筆者の書斎机の上には今、当協会の記念誌『日本DIYホームセンター協会40年の歩み』(2020年10月刊行)が置かれている。記念誌を読みながら、協会設立から今日に至るまでの業界の歴史を振り返ってみた。直近の10年間、市場の伸びはやや停滞しているが、DIY・HC業界は、市場規模が約4兆円の大きな産業である。
「協会設立40周年記念誌を読んで:コロナ禍でHC・DIY産業の重要性が見直される」
『DIY協会報』2021年春号
文・小川孔輔(法政大学経営大学院教授) V2:20201130
<協会の名称変更>
記念誌を読んで印象に残ったことが2つあった。一つは、協会の名称変更についてである。設立当初の名称「日本ドゥ・イット・ユアセルフ協会」が、40周年を機会に新しい名称「日本DIYホームセンター協会」に変更になった。

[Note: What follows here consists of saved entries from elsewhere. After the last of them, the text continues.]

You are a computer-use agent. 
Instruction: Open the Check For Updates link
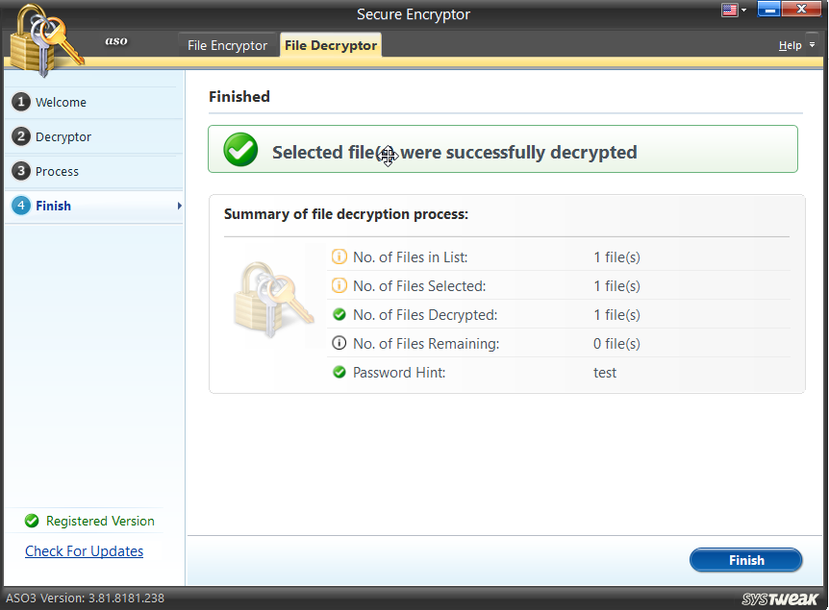pyautogui.click(x=84, y=550)
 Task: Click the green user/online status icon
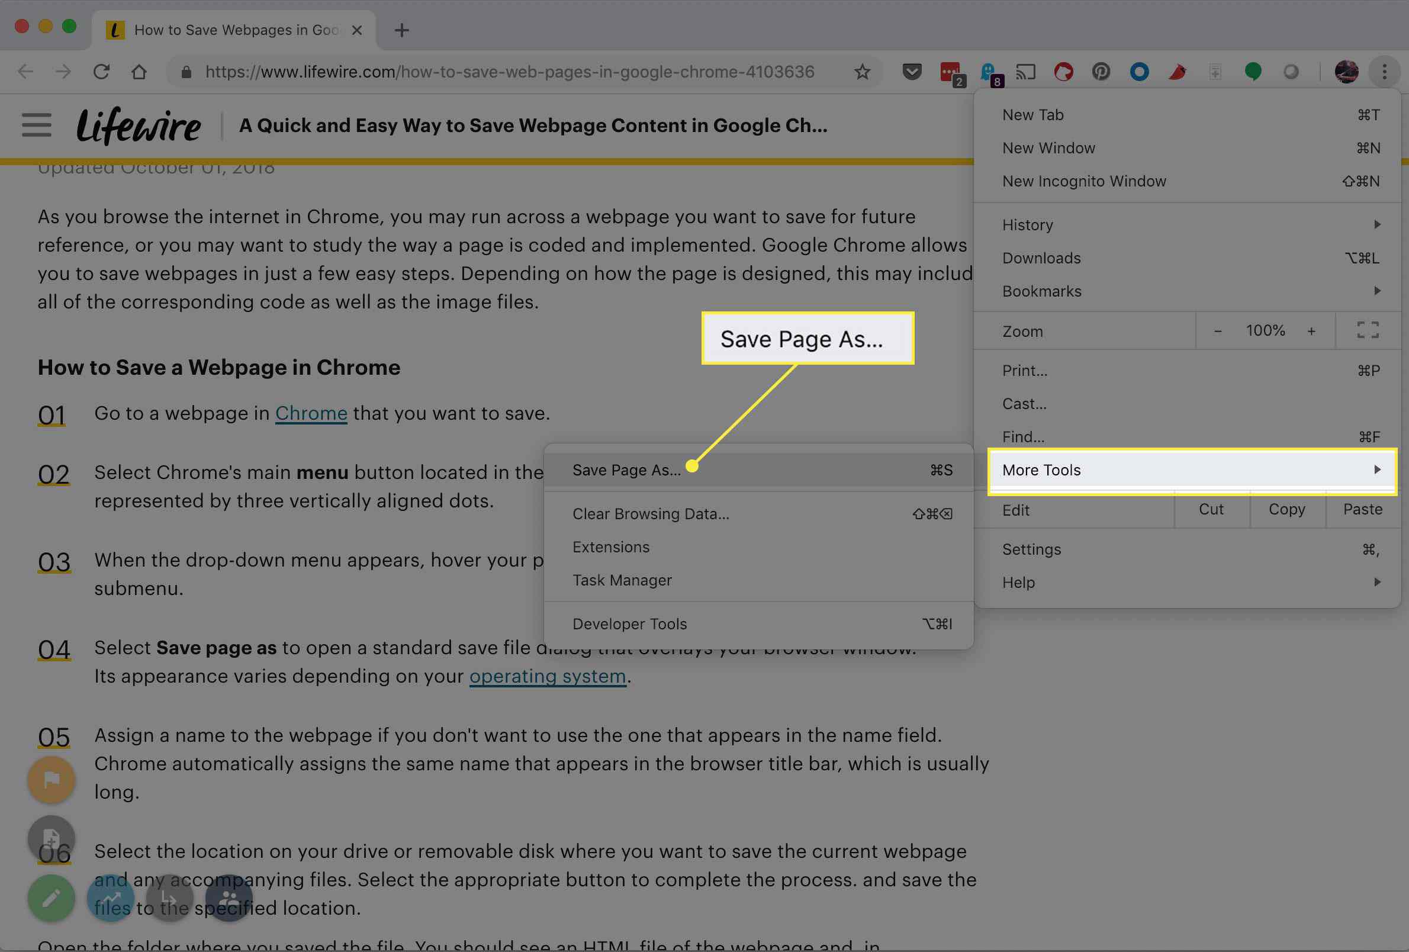coord(1253,71)
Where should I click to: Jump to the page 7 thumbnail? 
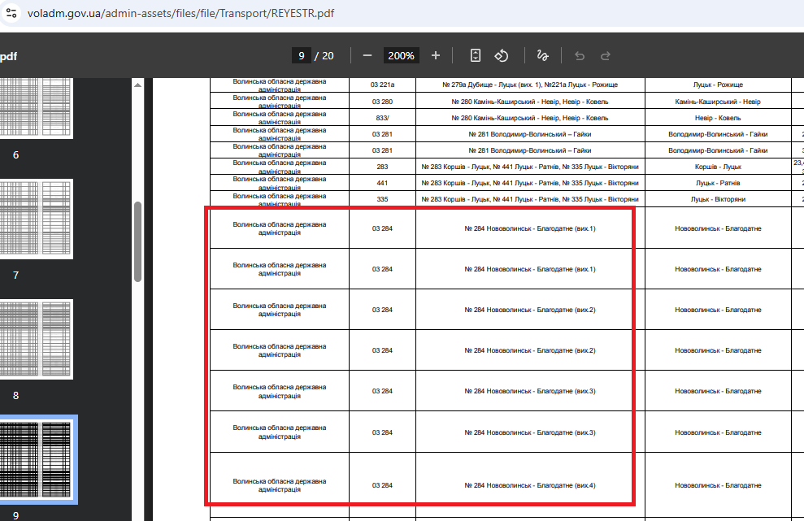coord(37,219)
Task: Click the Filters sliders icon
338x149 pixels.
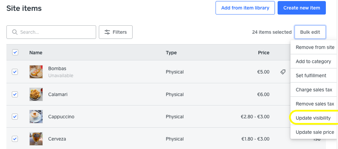Action: pyautogui.click(x=107, y=32)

欧州発祥の概念であるDIY(Do It Yourself)とは、「(住宅の進化、生活様式の変化に伴い)自らの手で快適な生活空間を創造していくこと」(P.14)と定義されている。DIYの概念は当初は、住まいの修理や補修に向けられていたが、その後は創造的で体験を楽しむ「能動的な性格」に変わってきた。それゆえ、日本でも設立当初は、「日本DIY協会」という名称を採用したのだろうと推察できる。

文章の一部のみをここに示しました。